PROBLEM REQUIREMENTS
Each line below is to be set down again exactly.

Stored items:
|---|

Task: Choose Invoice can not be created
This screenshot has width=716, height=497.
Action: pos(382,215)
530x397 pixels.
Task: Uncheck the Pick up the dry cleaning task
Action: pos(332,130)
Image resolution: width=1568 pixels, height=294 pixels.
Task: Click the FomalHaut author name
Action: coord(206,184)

|---|

REPLY TO THE EXERCISE
Task: Choose Invoice can not be created
This screenshot has width=716, height=497.
Action: pos(382,215)
530x397 pixels.
Task: Uncheck the Pick up the dry cleaning task
Action: pos(332,130)
Image resolution: width=1568 pixels, height=294 pixels.
Task: Click the FomalHaut author name
Action: coord(206,184)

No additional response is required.